- Written instruction
Output the items from the line containing "[GoDaddy on Instagram] (781, 1889)" through the line containing "お問い合せ (527, 96)", both included, as a Markdown table with the columns Row and Item. Number each line in Row and leave out any blank lines.

* * *

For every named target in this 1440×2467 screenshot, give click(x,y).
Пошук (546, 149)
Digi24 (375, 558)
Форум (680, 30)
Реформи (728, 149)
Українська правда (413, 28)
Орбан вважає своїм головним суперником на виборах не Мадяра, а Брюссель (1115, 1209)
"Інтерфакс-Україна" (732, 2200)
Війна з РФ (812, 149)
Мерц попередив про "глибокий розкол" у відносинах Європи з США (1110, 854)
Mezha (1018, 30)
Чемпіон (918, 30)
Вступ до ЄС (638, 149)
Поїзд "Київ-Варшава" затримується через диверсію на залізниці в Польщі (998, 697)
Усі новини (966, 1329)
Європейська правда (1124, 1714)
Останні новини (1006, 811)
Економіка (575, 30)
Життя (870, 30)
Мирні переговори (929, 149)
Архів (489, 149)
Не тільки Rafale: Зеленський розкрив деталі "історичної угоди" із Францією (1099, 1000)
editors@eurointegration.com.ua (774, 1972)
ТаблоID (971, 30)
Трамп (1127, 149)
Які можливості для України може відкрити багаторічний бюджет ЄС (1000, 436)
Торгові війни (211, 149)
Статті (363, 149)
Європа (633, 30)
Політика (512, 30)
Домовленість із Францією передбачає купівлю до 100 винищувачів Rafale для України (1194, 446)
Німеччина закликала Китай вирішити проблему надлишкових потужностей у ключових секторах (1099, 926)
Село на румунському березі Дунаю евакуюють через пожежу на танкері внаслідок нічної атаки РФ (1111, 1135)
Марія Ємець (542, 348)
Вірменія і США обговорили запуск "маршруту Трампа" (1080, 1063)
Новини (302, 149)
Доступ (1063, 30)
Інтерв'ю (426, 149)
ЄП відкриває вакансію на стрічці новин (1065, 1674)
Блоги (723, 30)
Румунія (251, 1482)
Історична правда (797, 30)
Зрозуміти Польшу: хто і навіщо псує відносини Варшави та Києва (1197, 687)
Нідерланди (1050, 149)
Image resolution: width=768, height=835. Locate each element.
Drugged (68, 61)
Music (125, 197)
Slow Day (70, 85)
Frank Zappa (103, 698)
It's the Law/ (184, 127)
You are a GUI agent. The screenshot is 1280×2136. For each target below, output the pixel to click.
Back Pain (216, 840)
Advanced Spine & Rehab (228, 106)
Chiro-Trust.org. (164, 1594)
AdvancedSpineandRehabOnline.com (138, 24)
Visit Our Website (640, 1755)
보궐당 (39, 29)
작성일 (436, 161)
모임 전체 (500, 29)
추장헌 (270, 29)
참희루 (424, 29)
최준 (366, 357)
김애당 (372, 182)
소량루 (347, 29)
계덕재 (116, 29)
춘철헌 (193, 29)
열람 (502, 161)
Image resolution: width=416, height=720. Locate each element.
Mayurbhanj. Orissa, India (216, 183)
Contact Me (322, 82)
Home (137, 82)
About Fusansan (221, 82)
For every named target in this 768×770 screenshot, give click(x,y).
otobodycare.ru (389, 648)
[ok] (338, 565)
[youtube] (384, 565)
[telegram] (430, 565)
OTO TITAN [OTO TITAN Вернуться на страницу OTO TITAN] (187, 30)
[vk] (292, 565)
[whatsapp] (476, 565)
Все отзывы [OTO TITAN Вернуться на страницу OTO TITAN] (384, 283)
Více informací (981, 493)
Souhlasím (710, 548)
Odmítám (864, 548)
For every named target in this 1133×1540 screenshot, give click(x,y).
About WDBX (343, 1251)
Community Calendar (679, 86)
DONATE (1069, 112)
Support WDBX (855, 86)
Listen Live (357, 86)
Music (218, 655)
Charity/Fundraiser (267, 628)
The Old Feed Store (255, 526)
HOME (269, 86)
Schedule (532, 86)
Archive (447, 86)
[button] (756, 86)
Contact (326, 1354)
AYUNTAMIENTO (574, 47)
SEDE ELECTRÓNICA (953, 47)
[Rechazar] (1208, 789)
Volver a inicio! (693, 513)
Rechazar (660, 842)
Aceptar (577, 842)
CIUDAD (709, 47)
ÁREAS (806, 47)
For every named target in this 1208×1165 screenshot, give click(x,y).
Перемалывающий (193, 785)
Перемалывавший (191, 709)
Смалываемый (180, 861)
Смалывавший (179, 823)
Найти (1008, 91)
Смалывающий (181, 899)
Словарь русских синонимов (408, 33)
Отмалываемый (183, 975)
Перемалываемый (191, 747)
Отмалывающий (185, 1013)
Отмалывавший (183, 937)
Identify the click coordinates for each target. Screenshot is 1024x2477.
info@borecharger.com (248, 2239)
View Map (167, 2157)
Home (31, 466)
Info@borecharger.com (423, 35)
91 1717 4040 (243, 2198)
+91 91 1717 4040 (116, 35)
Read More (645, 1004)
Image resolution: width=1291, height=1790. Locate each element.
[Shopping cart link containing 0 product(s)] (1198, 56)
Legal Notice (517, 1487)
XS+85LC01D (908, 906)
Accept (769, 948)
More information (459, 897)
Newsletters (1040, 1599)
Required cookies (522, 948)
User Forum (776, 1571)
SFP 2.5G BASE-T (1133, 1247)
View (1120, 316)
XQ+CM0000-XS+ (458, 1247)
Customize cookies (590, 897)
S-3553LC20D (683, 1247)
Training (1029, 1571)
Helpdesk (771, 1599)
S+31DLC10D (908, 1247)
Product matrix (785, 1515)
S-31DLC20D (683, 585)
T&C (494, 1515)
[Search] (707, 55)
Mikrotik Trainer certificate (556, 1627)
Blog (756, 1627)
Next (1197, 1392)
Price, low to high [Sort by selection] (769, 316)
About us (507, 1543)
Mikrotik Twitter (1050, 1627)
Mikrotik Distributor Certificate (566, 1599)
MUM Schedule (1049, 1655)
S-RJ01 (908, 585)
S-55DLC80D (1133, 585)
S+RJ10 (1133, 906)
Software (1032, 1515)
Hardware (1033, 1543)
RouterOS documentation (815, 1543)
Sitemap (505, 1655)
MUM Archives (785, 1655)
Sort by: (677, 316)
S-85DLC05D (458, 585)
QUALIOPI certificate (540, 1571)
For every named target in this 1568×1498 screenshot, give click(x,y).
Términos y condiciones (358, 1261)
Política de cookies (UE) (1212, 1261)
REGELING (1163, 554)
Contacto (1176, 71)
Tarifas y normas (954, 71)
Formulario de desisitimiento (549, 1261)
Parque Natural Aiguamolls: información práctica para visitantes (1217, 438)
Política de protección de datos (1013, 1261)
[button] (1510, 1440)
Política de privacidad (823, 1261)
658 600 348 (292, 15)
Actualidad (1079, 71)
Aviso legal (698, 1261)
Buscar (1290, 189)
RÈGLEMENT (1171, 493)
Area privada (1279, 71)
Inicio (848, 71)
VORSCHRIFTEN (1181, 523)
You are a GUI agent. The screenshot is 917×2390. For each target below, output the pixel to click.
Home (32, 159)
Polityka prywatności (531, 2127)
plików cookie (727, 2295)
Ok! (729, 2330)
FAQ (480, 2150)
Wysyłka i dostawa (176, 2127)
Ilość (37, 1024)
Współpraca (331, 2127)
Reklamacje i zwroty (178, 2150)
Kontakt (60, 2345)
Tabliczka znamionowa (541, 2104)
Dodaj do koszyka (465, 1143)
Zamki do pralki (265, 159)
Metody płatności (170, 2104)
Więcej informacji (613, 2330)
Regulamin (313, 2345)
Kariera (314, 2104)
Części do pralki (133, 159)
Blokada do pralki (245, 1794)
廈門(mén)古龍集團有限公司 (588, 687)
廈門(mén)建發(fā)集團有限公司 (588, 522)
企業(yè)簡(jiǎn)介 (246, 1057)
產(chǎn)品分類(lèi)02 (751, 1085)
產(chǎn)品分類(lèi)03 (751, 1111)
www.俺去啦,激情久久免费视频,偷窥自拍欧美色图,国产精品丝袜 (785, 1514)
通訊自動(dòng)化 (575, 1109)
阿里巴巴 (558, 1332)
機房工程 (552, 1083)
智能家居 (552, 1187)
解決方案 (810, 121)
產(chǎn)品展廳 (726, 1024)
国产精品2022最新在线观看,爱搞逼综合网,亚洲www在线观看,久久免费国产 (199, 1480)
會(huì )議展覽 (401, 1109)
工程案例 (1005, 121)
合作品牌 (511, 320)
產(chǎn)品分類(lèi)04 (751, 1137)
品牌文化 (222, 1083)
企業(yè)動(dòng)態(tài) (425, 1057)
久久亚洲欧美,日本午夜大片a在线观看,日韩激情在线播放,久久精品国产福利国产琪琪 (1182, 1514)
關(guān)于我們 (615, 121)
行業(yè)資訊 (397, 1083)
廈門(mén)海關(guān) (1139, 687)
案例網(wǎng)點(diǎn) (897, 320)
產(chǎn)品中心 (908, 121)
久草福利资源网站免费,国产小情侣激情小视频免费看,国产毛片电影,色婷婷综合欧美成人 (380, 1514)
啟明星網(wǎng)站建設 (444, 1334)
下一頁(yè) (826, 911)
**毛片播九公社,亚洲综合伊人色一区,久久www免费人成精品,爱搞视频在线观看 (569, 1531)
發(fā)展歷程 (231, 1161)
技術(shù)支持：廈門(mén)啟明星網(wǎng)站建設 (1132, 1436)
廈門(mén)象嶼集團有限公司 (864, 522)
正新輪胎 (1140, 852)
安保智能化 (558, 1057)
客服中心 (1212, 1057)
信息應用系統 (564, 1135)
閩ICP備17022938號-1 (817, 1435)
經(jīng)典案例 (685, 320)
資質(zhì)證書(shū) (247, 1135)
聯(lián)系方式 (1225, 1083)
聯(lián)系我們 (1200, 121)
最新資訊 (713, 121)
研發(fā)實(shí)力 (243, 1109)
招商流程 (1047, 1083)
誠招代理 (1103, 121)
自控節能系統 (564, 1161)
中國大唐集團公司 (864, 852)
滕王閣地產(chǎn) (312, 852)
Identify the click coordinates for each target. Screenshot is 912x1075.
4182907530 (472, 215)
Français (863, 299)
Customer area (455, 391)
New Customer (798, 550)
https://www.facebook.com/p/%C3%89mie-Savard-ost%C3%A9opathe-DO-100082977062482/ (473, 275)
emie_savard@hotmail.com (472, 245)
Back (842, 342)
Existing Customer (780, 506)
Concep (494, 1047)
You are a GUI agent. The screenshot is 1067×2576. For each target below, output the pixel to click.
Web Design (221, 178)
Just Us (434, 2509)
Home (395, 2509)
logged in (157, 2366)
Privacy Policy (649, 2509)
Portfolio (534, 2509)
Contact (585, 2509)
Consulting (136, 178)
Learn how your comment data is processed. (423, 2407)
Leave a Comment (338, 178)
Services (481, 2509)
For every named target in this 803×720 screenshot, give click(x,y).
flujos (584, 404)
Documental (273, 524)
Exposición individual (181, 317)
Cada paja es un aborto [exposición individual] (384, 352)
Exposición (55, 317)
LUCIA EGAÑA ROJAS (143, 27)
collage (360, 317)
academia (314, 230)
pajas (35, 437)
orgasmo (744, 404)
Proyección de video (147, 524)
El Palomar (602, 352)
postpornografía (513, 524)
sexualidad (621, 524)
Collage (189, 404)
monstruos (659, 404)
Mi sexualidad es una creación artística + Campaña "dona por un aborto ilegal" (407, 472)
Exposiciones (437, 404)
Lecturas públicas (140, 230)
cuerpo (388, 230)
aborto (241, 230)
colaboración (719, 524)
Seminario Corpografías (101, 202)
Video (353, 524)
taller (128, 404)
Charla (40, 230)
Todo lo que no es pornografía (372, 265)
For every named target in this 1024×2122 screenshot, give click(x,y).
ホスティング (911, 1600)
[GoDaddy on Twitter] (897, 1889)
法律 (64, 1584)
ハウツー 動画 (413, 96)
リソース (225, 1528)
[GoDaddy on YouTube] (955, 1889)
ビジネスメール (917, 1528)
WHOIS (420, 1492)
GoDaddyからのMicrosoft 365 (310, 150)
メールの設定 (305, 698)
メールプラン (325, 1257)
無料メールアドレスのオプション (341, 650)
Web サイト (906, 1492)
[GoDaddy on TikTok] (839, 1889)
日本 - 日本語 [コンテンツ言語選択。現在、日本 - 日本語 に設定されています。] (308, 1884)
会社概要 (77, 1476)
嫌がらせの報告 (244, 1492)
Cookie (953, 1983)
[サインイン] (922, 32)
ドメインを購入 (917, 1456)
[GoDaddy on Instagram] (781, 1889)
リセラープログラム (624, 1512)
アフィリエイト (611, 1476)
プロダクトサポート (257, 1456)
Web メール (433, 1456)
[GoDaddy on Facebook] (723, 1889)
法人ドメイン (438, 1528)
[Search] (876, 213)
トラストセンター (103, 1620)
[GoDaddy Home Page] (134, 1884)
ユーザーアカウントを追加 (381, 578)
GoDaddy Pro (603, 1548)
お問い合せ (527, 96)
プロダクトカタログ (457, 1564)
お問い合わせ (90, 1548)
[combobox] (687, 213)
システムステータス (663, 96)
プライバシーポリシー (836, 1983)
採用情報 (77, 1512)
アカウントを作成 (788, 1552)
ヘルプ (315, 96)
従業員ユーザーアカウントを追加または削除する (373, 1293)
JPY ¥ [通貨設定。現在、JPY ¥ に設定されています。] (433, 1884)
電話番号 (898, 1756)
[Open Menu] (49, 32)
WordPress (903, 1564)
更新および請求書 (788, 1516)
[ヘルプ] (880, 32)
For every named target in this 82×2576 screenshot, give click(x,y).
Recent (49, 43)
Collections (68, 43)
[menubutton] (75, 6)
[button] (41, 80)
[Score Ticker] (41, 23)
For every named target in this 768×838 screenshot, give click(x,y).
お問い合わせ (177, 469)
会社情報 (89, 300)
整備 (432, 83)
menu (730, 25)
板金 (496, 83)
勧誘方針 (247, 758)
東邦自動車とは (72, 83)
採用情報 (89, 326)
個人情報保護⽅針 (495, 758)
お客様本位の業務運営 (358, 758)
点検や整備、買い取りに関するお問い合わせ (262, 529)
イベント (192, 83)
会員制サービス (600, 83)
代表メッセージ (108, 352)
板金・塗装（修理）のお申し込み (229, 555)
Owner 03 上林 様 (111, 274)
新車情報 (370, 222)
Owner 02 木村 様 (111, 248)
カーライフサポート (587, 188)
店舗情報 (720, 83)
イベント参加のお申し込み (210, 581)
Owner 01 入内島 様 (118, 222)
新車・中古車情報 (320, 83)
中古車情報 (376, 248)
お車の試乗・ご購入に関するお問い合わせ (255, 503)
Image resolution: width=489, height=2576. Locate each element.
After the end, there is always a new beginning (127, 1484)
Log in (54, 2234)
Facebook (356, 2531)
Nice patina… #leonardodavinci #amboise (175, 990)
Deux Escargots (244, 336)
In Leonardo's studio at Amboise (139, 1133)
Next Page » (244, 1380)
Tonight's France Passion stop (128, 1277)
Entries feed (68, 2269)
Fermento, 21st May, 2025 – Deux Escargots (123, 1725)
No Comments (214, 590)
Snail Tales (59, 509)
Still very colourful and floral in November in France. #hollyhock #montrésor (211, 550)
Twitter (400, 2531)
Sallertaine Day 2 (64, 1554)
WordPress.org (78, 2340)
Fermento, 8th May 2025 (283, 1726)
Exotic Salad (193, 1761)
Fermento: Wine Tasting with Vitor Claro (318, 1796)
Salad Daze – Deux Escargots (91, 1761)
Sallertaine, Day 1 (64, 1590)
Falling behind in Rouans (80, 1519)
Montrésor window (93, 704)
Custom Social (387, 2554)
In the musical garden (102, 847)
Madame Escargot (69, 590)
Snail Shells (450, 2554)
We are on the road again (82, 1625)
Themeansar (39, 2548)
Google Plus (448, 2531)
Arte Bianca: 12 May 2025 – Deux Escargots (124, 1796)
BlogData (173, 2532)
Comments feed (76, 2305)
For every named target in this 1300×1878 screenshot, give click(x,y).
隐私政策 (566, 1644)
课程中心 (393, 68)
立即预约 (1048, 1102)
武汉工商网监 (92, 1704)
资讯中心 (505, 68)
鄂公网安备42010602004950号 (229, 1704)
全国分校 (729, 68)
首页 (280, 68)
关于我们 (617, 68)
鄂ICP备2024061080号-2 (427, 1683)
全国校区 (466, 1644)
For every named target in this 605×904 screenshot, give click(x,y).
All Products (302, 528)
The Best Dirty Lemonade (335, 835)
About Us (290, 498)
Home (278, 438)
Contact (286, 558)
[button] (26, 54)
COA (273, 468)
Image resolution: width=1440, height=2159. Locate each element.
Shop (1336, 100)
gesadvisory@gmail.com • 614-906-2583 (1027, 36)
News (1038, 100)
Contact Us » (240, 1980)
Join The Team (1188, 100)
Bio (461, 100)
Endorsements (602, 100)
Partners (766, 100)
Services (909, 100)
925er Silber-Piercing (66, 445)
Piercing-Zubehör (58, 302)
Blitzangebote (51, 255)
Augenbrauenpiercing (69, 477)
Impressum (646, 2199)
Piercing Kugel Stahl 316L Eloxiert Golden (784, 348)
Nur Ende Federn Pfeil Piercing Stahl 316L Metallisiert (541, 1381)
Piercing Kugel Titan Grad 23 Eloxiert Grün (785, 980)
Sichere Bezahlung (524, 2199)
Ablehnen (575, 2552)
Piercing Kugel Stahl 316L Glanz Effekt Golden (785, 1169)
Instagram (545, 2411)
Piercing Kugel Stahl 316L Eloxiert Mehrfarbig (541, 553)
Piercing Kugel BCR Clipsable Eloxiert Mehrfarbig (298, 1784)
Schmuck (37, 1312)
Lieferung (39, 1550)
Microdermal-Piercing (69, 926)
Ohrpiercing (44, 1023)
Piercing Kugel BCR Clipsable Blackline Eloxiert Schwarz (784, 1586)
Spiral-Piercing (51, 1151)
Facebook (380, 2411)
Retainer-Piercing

* * *

- Solution below
| Row | Item |
|---|---|
| 1 | [GoDaddy on Instagram] (781, 1889) |
| 2 | リセラープログラム (624, 1512) |
| 3 | アフィリエイト (611, 1476) |
| 4 | プロダクトサポート (257, 1456) |
| 5 | Web メール (433, 1456) |
| 6 | [GoDaddy on Facebook] (723, 1889) |
| 7 | 法人ドメイン (438, 1528) |
| 8 | [Search] (876, 213) |
| 9 | トラストセンター (103, 1620) |
| 10 | [GoDaddy Home Page] (134, 1884) |
| 11 | ユーザーアカウントを追加 (381, 578) |
| 12 | GoDaddy Pro (603, 1548) |
| 13 | お問い合せ (527, 96) |